We all love a great bargain. Two for one jeans sale at Old Navy or a Shein haul in honour of a birthday weekend getaway has become a must-do activity in the modern era of e-commerce. Once your credit card is handy and internet connectivity is within reach, those much sought-after TikTok fashion trends are yours as soon as you proceed to check out.
No longer are we relegated to waiting weeks on end in high anticipation for de barrel our auntie sent from the US to clear. We now have access to lightning-speed courier services that allow us to keep up with our favourite brands and the must-have trends of the week. As a result, brands like Fashion Nova, Shein and PrettyLittleThing have changed the game of online shopping and, in the process, altered the way we view clothing.
Everything, from dresses to swimsuits, footwear and accessories, the world of instantaneous fashion has changed how we view fashion and has fuelled an insatiable desire for newness that wasn’t existent a few generations ago.
One article reports that two decades ago, companies like Zara and Forever 21 were seen as revolutionary for offering hundreds of new items a week; nowadays, Asos and companies alike add as many as 7,000 items weekly.
When we consider ultra-fast fashion, you might be quick to deduce that it allows us to live glamorously at an affordable cost. What we don’t realise is the severe impact fast fashion has on the environment, sustainability and, in some cases, human rights.
According to one blogger, fast fashion can be defined as cheap, trendy clothing that samples ideas from the catwalk or celebrity culture and turns them into garments in high street stores at break-neck speed to meet consumer demand. It is premised on getting the newest styles on the market as fast as possible, so shoppers can get them while they are still popular and then get rid of them after a few wears.
But beyond the glamour of fast fashion, companies have been accused of circumventing best practices, breaching environment and employment law and engaging in harmful practices against animals.
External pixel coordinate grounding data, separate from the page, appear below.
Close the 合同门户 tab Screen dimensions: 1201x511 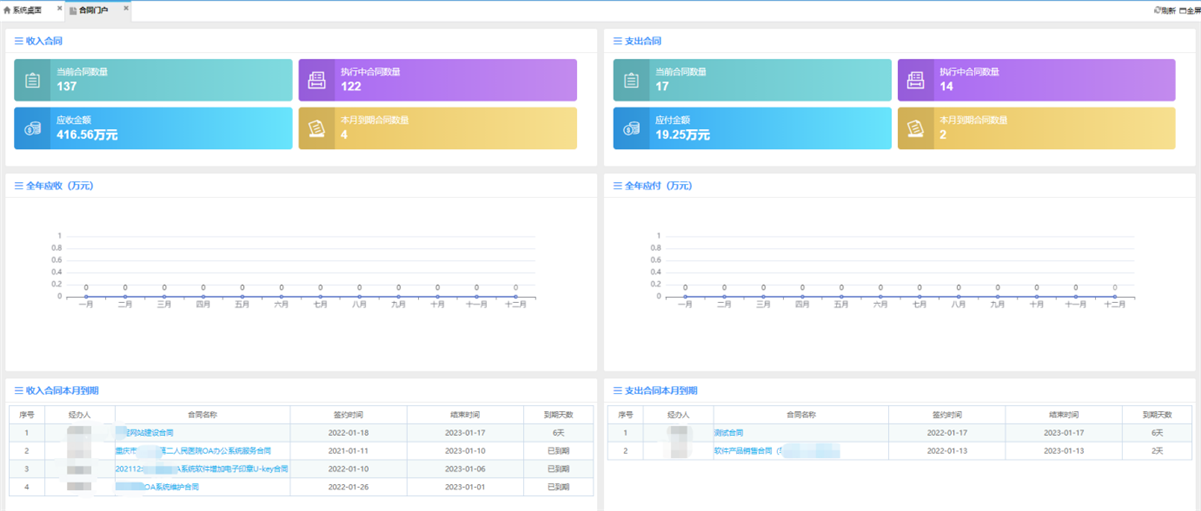tap(125, 9)
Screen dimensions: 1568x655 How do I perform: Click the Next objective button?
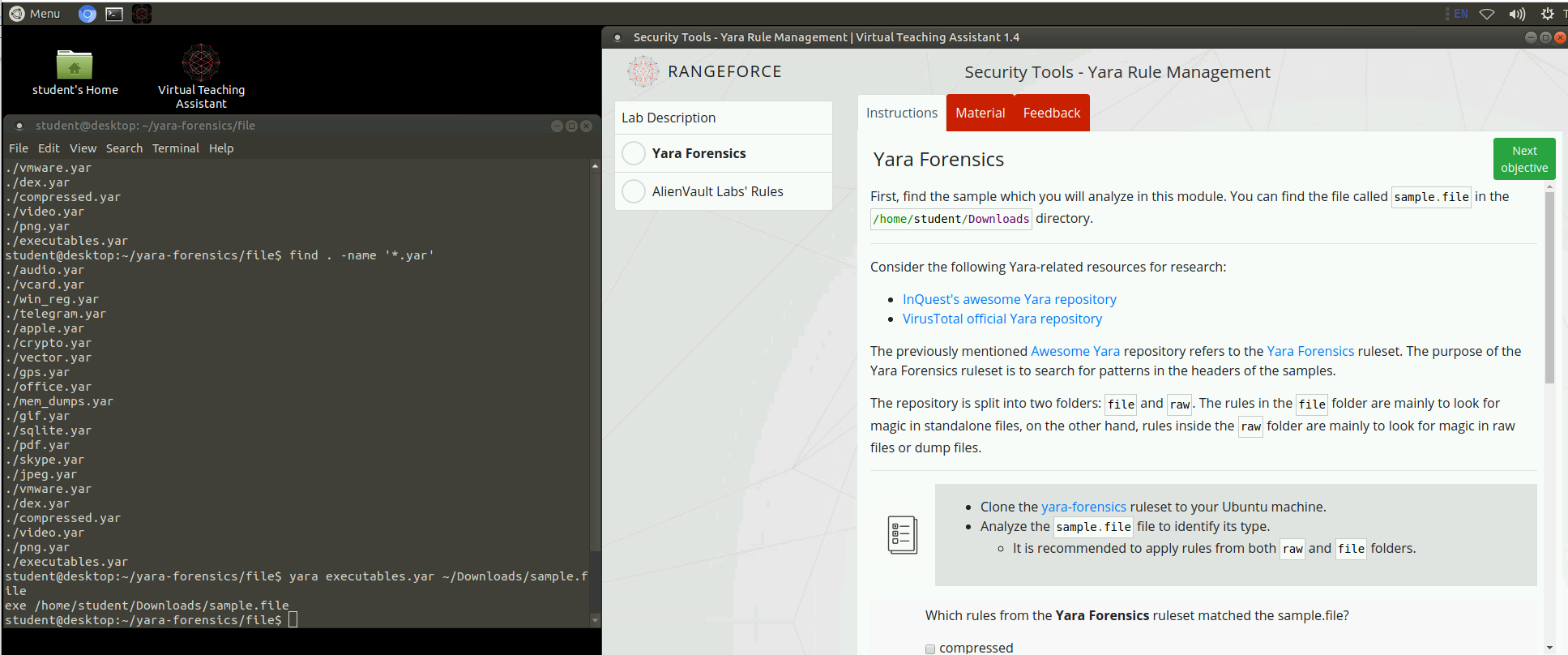[1523, 159]
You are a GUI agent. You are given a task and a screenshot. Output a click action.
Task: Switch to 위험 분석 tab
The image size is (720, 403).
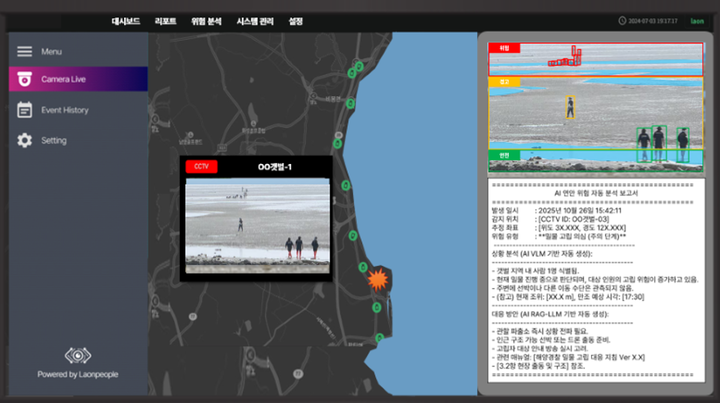click(206, 21)
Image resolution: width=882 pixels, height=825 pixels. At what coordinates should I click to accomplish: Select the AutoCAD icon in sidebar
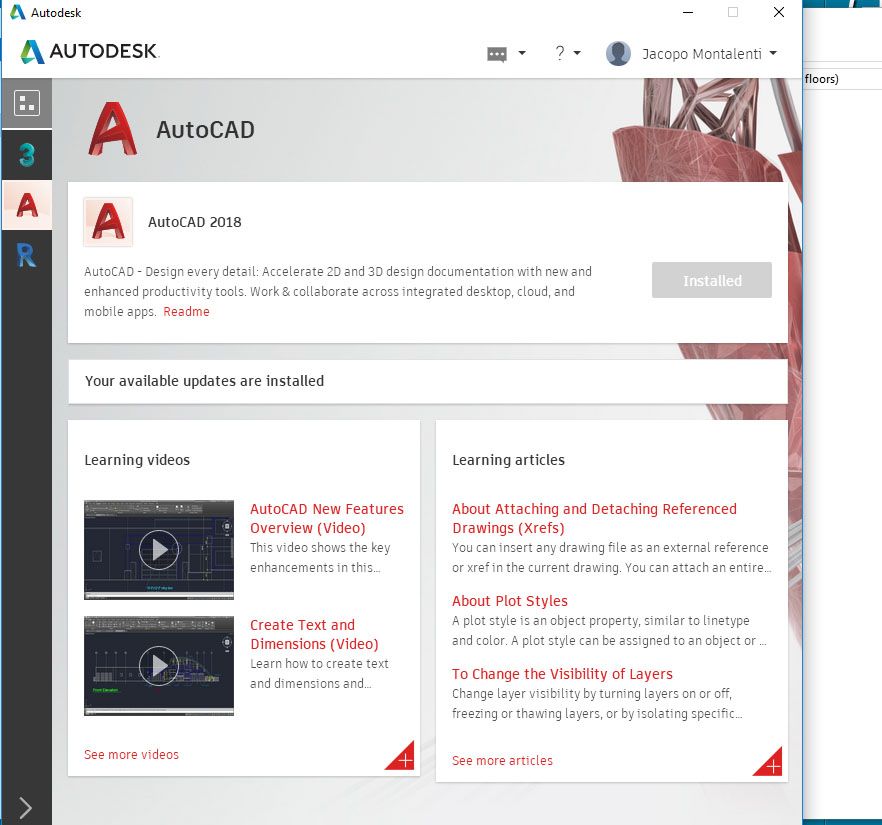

As much as we love the thrill of opening a package filled with goodies, the sad reality is that a human cost is associated with fast fashion and it flies in the face of international labour laws and basic moral principles. At the heart of the fast fashion industry is the untold story of offshore outsourcing.
Most of the trendy brand-name clothes we wear are produced by overworked, underpaid workers who operate in unsafe conditions that fail to conform to health and safety standards.
The Clean Clothes Campaign (2020) reports that 93 per cent of brands are not paying workers a living wage. The minimum wage is known to be from half to a fifth of a living wage, forcing some workers to work overtime to survive.
In addition, the International Labour Organisation estimates that 170 million children are engaged in child labour worldwide, with many working in factories that produce clothing for fast fashion outlets.
Sure, those bright coloured bikinis from Shein might be easy on your pocket, but the process by which they are made is harsh on the environment. Garment factories contribute to pollution wastage and can potentially contribute to atmospheric and surface-level degradation. One major issue in the fast fashion industry is non-sustainable manufacturing processes, leading to illegal wastewater dumping and micro-plastic pollution. These factories dump their wastewater, which contains dye and other harmful substances in local rivers instead of collecting and processing it.
Our obsessive relationship with shopping puts our health and the environment at risk, and industry leaders believe that only sustainable legislation can curb these issues.
Earlier this year, the European Commission announced an EU-wide due diligence proposal, demanding companies in the fashion sector to identify, prevent, or end environmental and labour abuses in their supply chains.
In the US, the proposed Sustainability and Social Accountability Bill in New York would require fashion companies to share their environmental and social impacts publicly. For example, companies would be forced to map at least half of their supply chains and report how much their suppliers pay garment workers. The bill will also require companies to publicly declare their greenhouse gas, water and chemical impact, total volumes of materials produced, and how much is recycled. This bill, once enacted, would ensure that companies adopt best practices and face penalties when in breach.
Only so much could be done at the legislative level, and environmentalists and human rights organisations believe that we, the buyers hold the power. As much as we would love to conform to the unspoken “wear an outfit only once” rule, it is suggested that we shop less and purchase items of high quality. For example, instead of buying five pairs of jeans of poor quality with a short closet life, we should try investing in perhaps two high-quality jeans that would last much longer.
One blogger believes that the best way to ensure your clothing choices are not harming the environment or people is by paying attention to where you shop. Shopping from sustainable and ethical fashion brands is one way to do this. These brands pay attention to every step of the supply chain when producing and selling their products and ensure that garment workers are paid fair wages.
Self-expression defines so much of who we are as individuals, and fashion undoubtedly influences this.
But are we allowing our love for colourful pieces of polyester and cotton to undermine our very existence? Or are we willing to break poor consumer habits to bring balance to the world once more?